My Missus is one of those positive types. Expects the best of herself and others, but can deal instantly and decisively with disappointment. The disappointment is then either corrected or redirected to something constructive. I am certain the mindset is hardwired. There is simply no other way for her to deal with adversity. She sees beauty everywhere, she sees humor everywhere, she has compassion even for terrible people, she sees the potential in everything. Not Nice Things have happened in her past that other people might define themselves by, or use as an excuse to not be excellent. She pulled the lessons from those events and carried on with her journey.
I could go on but…she seems to have, like, the opposite of PTSD.
I don’t know how they do it, but I find them annoying. I’m a fan of optimism, but there’s a point where you cross the line and enter “naive fool” territory.

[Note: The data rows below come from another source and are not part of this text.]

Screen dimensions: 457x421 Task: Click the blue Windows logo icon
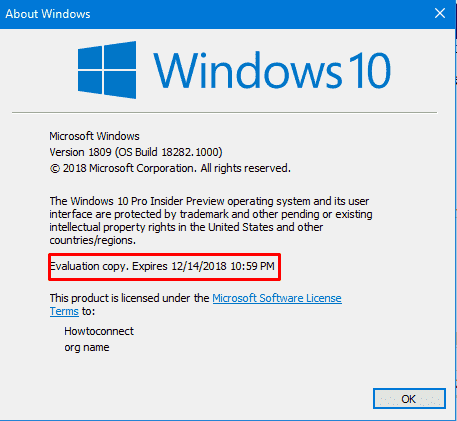[x=107, y=70]
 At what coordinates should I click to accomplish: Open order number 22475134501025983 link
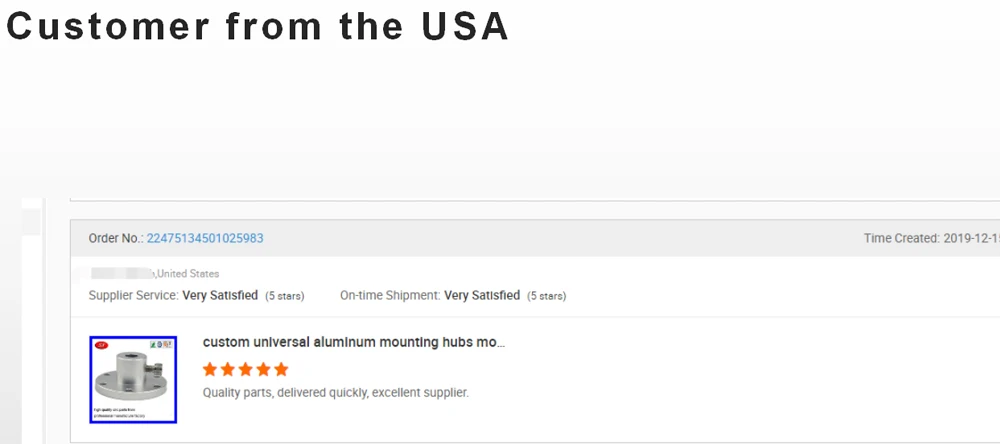205,238
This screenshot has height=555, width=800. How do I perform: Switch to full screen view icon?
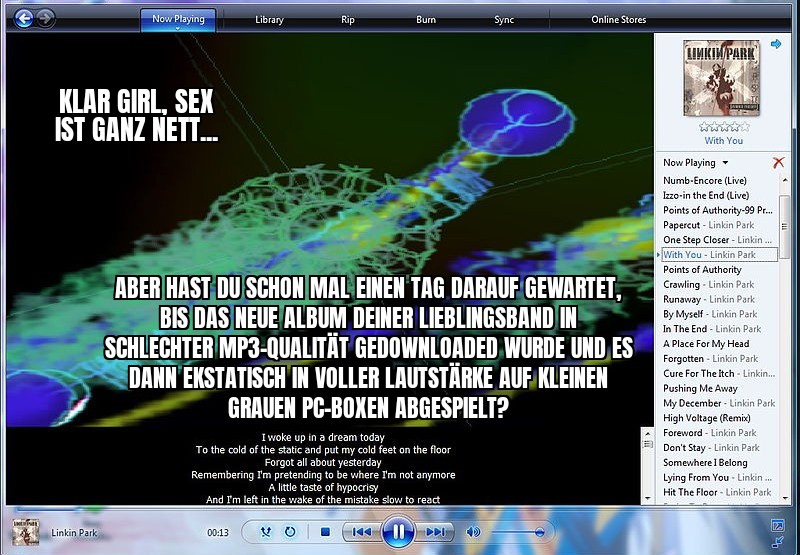pos(777,525)
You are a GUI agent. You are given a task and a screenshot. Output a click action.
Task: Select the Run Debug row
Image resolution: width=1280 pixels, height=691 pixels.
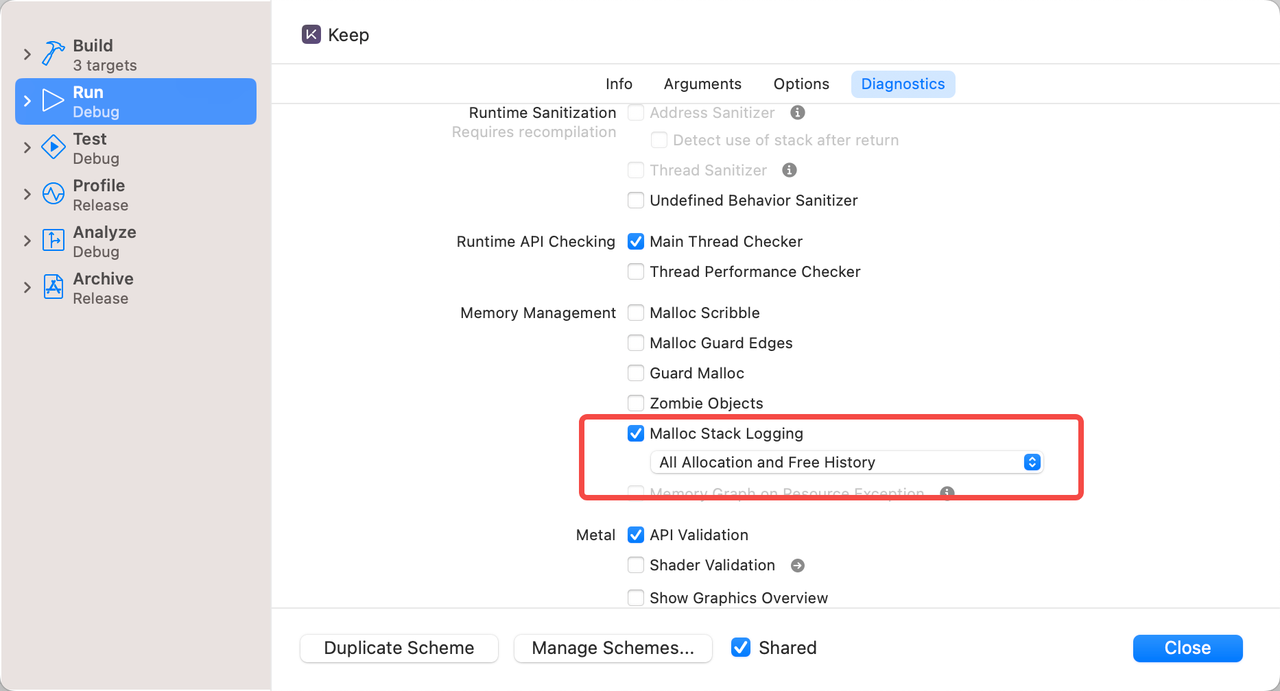click(x=136, y=101)
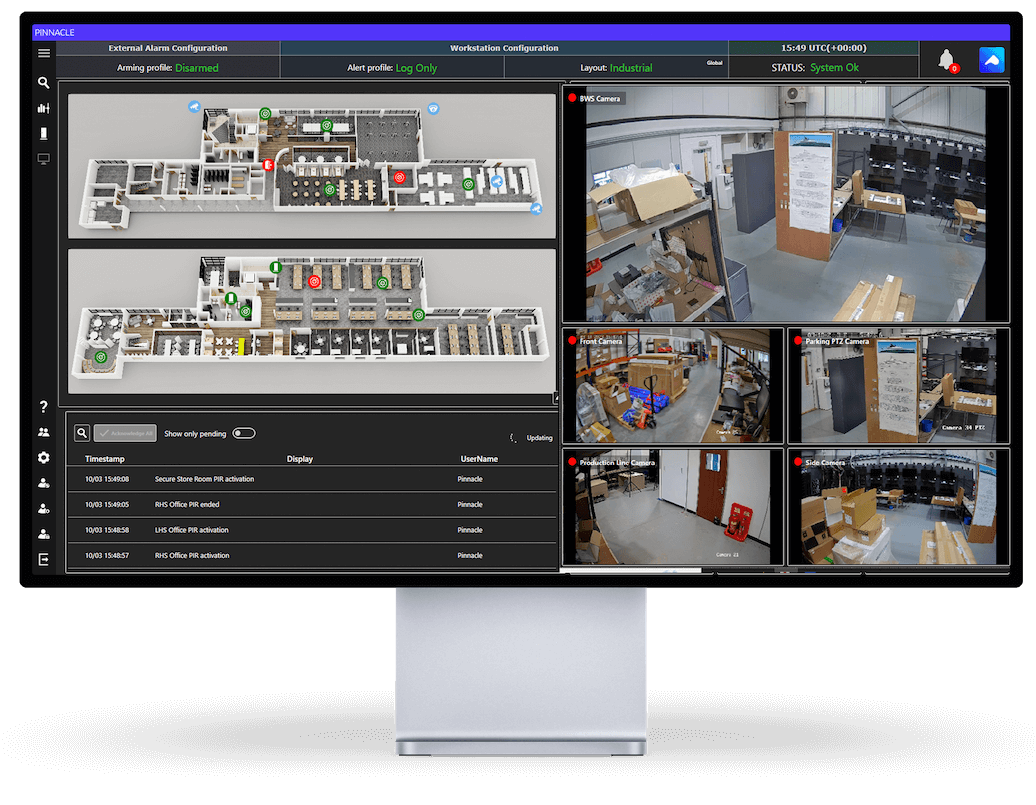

I’ve been a Cubs fan all my life. OK, the last few years have been good to us, but it’s been years and years of disappointment over and over, with a long history of disappointment that dated from far before I or my father or grandfather were born. Being a Cubs fan taught me a great life lesson. No matter how shitty the season looks, enjoy the party. And I’m not really being that facetious. I do think the heartbreak of the 1984 NL championship as a 9-year-old really did instill a sense of “sometimes it doesn’t work out, but it’s been a fun ride, enjoy it, and, hey, there’s (usually) next year!”
I’ve noticed overly optimistic people are often quite stupid.
I’ve noticed that some people that generalize are often quite stupid.
JAQ, optimist
I disagree. Martin Seligman’s book Learned Optimism was a game changer for me.
I’m not saying that I’m the type of relentless optimist that the OP mentions, but I have absolutely changed the way my mind works. I was just thinking about this the other day. There was a change in our work situation, and everyone was grumbling about how the sky was falling, and I was pointing out the potential positive results. I wasn’t even trying to counter their attitudes; I was just genuinely looking at the positive side. After a lifetime of anxiety and seeing disaster around every corner, it really is new mindset for me.
Equal parts gambling addiction and sunken cost fallacy wrt to sports teams? I’m normally optimistic and part of the reason why is because it drives pessimists crazy. Plus, with that vacant smile on my face, why, I could be capable of anything. ANYthing.